Outro destaque na região fronteiriça no norte do Brasil é o trabalho de assistência desenvolvido pelo CICV, com foco no acesso à água potável e a estruturas de saneamento dignas. As ações se concentram sobretudo em Pacaraima, município que faz fronteira com a Venezuela, onde a questão de abastecimento tem sido um problema enfrentado tanto pela população acolhedora como por pessoas migrantes que chegam ao município diariamente.

Para garantir que a população acesse ambientes saudáveis e seguros, promovendo saúde ambiental e qualidade de vida, a organização tem atuado junto com parceiros na melhoria da infraestrutura de locais que oferecem acolhimentos e serviços a migrantes e à população acolhedora, tais como, escolas públicas, creches, centros de saúde, igrejas, espaços comunitários, abrigos, comunidades indígenas e uma penitenciária agrícola.

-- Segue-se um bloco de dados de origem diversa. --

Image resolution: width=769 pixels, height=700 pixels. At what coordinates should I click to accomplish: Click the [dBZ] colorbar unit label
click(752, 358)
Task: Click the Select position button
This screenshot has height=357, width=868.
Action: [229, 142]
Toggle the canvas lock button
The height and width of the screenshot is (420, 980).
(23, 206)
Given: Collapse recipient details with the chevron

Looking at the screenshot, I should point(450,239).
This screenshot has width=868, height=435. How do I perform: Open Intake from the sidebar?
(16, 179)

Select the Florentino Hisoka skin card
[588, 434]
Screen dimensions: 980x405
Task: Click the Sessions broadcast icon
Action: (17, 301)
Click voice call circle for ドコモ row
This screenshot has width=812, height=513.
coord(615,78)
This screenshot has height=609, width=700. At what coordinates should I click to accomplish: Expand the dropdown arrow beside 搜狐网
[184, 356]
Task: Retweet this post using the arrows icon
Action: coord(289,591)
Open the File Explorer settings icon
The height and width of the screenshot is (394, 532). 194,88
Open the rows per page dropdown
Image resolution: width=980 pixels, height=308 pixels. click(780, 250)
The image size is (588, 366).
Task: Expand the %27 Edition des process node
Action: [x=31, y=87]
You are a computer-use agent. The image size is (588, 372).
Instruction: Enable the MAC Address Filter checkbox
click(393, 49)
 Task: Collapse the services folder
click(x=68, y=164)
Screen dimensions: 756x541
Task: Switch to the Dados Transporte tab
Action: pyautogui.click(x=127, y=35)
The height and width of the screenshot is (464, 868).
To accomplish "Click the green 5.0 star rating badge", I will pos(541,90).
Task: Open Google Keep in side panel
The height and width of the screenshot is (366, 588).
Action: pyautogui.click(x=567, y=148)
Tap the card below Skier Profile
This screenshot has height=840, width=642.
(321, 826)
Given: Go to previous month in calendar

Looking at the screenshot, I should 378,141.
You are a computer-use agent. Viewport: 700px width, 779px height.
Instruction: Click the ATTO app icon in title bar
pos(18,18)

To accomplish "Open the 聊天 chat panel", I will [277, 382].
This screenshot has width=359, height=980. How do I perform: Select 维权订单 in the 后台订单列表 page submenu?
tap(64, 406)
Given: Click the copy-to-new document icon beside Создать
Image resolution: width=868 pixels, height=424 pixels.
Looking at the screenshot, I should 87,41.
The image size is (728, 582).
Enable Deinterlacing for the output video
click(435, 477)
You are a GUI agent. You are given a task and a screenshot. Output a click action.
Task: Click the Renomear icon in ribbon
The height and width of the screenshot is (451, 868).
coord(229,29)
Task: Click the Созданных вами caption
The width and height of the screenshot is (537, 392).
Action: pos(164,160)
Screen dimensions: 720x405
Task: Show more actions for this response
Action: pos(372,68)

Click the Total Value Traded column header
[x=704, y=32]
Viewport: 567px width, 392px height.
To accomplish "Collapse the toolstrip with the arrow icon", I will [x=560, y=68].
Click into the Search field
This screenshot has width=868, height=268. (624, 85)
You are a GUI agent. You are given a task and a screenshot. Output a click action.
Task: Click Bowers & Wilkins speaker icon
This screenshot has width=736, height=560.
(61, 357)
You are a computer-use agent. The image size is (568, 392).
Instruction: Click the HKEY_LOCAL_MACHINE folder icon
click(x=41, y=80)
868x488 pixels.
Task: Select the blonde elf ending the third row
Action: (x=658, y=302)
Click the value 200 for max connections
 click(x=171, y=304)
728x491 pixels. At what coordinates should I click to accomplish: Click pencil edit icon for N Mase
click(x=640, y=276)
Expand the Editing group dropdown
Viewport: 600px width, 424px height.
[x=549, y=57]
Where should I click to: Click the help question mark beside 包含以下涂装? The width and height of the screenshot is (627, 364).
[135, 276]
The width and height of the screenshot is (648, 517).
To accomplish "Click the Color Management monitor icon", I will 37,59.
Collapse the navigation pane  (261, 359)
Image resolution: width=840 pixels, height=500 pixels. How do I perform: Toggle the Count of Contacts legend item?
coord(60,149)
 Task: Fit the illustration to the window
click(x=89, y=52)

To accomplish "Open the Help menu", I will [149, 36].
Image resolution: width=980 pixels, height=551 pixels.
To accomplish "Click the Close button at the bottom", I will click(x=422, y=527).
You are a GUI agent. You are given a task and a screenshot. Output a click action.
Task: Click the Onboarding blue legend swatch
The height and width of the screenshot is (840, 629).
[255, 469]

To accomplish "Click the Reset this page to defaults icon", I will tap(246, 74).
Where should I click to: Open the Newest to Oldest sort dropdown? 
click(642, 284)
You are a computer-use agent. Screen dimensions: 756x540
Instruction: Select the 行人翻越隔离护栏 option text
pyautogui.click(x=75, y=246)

Em 2021, essa atuação contemplou atividades como construção de cozinhas, banheiros e lavanderias, doações de materiais para a melhoria de sistemas elétricos e iluminação, perfuração de poços artesianos e instalação de sistemas de bombeamento solar, construção de reservatórios de água e sistemas de tratamento de esgoto e capacitação da população para o correto manejo das estruturas. Somente neste ano, quase 7000 pessoas se beneficiaram diretamente dessas ações.

95.144 chamadas telefônicas
28.181 acessos à internet
32.259 recargas de bateria
58 solicitações de buscas por familiares abertas
Destas, 33 foram fechadas com sucesso.
136 pedidos de transmissão de documentos abertos
Destas solicitações, 56 já foram atendidas.